SISAL's name came from grepping "sal" for "Single Assignment Language" from the Unix dictionary /usr/dict/words.

Versions exist for the Cray X-MP, Y-MP, 2; Sequent, Encore Alliant, DEC DEC VAX-11/784, dataflow architectures, KSR1, Inmos Transputers, and systolic arrays.

== Architecture==

The requirements for a fine-grain parallelism language are better met with a dataflow programming language than a system programming language.

SISAL is more than just a dataflow and fine-grain language. It is a set of tools that convert a textual human readable dataflow language into a graph format (named IF1 - Intermediary Form 1). Part of the SISAL project also involved converting this graph format into runnable C code.

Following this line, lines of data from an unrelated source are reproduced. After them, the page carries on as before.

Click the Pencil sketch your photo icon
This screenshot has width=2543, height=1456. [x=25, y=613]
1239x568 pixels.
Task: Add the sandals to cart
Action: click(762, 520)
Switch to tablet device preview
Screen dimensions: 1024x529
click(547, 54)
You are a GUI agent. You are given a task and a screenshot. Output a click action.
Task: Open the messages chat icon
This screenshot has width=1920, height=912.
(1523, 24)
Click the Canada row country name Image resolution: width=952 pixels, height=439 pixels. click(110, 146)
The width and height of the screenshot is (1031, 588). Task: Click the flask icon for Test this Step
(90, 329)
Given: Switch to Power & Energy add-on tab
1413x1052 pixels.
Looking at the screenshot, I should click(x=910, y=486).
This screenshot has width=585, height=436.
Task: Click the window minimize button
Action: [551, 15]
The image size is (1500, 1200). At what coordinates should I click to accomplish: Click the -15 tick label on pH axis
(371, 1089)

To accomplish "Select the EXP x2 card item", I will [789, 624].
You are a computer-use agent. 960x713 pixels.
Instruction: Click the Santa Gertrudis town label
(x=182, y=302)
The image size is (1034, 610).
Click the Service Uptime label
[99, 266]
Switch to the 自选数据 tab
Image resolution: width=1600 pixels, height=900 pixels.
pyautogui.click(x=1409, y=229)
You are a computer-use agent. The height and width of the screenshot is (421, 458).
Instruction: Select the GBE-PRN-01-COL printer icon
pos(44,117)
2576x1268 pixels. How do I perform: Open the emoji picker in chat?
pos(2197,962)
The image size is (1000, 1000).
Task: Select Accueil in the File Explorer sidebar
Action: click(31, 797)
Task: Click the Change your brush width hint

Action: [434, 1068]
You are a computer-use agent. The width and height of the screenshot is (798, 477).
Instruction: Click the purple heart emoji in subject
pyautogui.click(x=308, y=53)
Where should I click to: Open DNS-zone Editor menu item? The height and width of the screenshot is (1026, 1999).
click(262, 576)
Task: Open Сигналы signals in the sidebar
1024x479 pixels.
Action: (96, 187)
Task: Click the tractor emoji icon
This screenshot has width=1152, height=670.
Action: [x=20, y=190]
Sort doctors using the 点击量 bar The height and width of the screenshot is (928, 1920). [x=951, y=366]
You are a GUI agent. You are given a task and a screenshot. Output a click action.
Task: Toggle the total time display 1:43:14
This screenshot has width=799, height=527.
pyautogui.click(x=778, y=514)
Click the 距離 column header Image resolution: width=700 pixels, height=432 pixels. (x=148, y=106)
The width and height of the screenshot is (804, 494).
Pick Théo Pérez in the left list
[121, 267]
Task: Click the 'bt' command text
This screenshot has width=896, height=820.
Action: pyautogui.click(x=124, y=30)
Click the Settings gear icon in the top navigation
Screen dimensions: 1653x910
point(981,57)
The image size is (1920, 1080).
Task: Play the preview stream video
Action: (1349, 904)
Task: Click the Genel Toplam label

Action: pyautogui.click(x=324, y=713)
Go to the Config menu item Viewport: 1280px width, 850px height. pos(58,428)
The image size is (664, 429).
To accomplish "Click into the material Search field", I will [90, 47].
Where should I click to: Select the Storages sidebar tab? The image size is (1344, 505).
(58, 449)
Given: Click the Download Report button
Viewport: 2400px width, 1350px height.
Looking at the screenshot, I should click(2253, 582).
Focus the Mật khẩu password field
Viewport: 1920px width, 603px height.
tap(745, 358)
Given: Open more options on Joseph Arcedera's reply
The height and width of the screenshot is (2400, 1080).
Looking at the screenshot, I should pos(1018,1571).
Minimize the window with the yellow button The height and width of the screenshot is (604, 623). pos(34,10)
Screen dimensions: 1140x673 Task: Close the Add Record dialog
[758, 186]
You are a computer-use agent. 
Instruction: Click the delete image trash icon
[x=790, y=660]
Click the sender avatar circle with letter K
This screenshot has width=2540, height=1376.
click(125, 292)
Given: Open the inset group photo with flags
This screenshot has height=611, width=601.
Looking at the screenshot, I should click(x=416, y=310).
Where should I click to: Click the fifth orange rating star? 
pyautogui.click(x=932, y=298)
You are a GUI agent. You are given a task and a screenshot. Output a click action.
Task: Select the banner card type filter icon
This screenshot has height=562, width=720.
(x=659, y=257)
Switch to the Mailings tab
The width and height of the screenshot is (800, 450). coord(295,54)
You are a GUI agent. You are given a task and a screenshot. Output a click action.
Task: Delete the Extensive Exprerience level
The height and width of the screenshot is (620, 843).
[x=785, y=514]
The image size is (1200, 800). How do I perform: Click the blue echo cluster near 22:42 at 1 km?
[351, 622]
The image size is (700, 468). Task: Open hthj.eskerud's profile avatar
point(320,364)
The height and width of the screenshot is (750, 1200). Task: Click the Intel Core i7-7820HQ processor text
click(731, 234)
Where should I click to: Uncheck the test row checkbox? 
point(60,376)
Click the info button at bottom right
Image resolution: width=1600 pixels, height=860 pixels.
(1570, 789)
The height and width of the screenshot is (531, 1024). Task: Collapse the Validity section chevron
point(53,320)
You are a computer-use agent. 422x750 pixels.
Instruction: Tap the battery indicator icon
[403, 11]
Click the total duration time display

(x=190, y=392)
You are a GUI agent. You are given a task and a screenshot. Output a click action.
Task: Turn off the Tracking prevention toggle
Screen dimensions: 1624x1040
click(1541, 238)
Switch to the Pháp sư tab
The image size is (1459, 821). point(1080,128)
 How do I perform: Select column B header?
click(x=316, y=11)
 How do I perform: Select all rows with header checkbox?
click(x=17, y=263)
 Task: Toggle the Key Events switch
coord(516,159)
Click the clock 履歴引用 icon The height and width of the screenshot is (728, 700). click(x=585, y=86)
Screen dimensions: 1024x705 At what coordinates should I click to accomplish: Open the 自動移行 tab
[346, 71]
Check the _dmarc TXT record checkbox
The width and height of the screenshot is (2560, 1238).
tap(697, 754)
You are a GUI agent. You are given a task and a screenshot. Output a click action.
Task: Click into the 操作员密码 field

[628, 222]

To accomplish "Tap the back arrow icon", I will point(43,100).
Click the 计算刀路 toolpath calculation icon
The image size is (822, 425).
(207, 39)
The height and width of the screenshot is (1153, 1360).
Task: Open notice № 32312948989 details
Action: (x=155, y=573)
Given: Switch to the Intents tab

== SISAL Renaissance Era ==
In 2010 SISAL saw a brief resurgence when a group of undergraduates at Worcester Polytechnic Institute investigated implementing a fine-grain parallelism backend for the SISAL language.

In 2018 SISAL was modernized with indent-based syntax, first-class functions, lambdas, closures and lazy semantics within a project SISAL-IS.